-------- TEXTO PARA ANÁLISE

Quando criança, lá por volta dos meus cinco anos de idade, não sei explicar por qual razão, imaginei que era escritor. Achava bonito um sujeito alinhavar letras numa página em branco, formando palavras, sentenças, períodos, capítulos, livros enfim, preenchendo todo um volume. Não tinha, claro, na ocasião, noção da necessidade de conteúdo no que escrevesse. Imaginava que escrevendo qualquer coisa que me viesse na veneta, por mais estapafúrdia que fosse, faria de mim um escritor.
Em minha imaginação, eu me via escrevendo livros e mais livros. Visualizava livrarias repletas de volumes produzidos por mim e multidões disputando a tapa o que havia escrito. Era um sonho recorrente, ao qual, volta e meia, eu retornava.
Claro que, como toda criança, eu imaginava várias outras atividades que exerceria quando crescesse. Houve tempo, por exemplo, que gostaria de ser músico, executar algum complexo instrumento (era fascinado, talvez pelo seu tamanho, pelo contrabaixo). Via-me integrando alguma orquestra e o público delirando com minhas execuções.
Volúvel, como todo menino daquela idade, logo passei a imaginar que era um cientista. Via-me cercado por tubos de ensaio, por cadinhos e pipetas, por um bico de Bunsen e observando, ao microscópio, o que era impossível ver a olho nu. Nessa fase, achava que viria a me tornar benfeitor da humanidade e descobrir a cura de alguma das tantas doenças ainda incuráveis, o câncer, por exemplo. Essa fase durou mais, bem mais do que a de músico.
Embora alternando carreiras, sempre voltava a me imaginar escritor, ou isoladamente, ou em dobradinha com outras atividades. A esta altura, já aprendera a ler e passava horas e mais horas com livros nas mãos, causando alarme em meus pais, que me queriam ver brincando e correndo como as demais crianças da minha idade.
Da leitura para a elaboração dos primeiros textos, foi um pulo. A princípio, eram versinhos ingênuos, com as rimas mais óbvias que poderiam existir, sem preocupação, nem mesmo, com o conteúdo. Sentia, após perpetrar algumas quadrinhas piegas, um Drummond, um Quintana ou mesmo um Vinícius de Moraes.

----------------
-------- REGISTROS DE DADOS

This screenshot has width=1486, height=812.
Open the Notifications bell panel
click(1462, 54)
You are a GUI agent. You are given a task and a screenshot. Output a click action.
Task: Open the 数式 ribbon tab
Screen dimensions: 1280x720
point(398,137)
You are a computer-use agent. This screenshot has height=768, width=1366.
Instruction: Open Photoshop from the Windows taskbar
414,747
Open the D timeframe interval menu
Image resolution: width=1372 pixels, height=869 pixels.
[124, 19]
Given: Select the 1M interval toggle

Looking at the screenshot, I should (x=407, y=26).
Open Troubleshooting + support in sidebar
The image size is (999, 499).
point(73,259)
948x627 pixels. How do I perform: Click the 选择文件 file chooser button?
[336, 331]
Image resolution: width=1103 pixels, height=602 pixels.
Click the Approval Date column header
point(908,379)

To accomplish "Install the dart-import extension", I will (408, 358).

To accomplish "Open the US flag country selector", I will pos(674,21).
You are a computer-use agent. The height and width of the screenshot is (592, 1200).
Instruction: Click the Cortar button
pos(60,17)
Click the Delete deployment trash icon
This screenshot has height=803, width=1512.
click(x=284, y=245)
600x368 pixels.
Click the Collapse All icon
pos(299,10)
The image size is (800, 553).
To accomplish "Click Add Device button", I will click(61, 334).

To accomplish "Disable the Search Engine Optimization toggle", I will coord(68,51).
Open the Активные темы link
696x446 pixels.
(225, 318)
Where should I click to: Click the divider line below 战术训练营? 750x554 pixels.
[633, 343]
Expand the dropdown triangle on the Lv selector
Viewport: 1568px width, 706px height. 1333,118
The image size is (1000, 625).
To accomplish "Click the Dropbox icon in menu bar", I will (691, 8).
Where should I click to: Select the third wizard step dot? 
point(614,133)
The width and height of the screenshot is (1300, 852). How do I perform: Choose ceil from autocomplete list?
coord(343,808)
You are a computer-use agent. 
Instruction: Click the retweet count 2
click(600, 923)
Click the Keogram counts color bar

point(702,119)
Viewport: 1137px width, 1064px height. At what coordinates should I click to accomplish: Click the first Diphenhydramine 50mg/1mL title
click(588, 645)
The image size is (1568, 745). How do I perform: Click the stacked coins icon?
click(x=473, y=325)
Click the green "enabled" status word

----------------

LISTA DE EXERCÍCIOS =>
1 - Segundo o texto sobre os sonhos de infância, por qual instrumento quem narra era fascinado?
2 - Extraia do texto sobre os sonhos de infância todo o trecho que vai de "Quando criança, lá" até "mim um escritor.".

RESPOSTAS =>
1 - Pelo contrabaixo.

2 -
Quando criança, lá por volta dos meus cinco anos de idade, não sei explicar por qual razão, imaginei que era escritor. Achava bonito um sujeito alinhavar letras numa página em branco, formando palavras, sentenças, períodos, capítulos, livros enfim, preenchendo todo um volume. Não tinha, claro, na ocasião, noção da necessidade de conteúdo no que escrevesse. Imaginava que escrevendo qualquer coisa que me viesse na veneta, por mais estapafúrdia que fosse, faria de mim um escritor.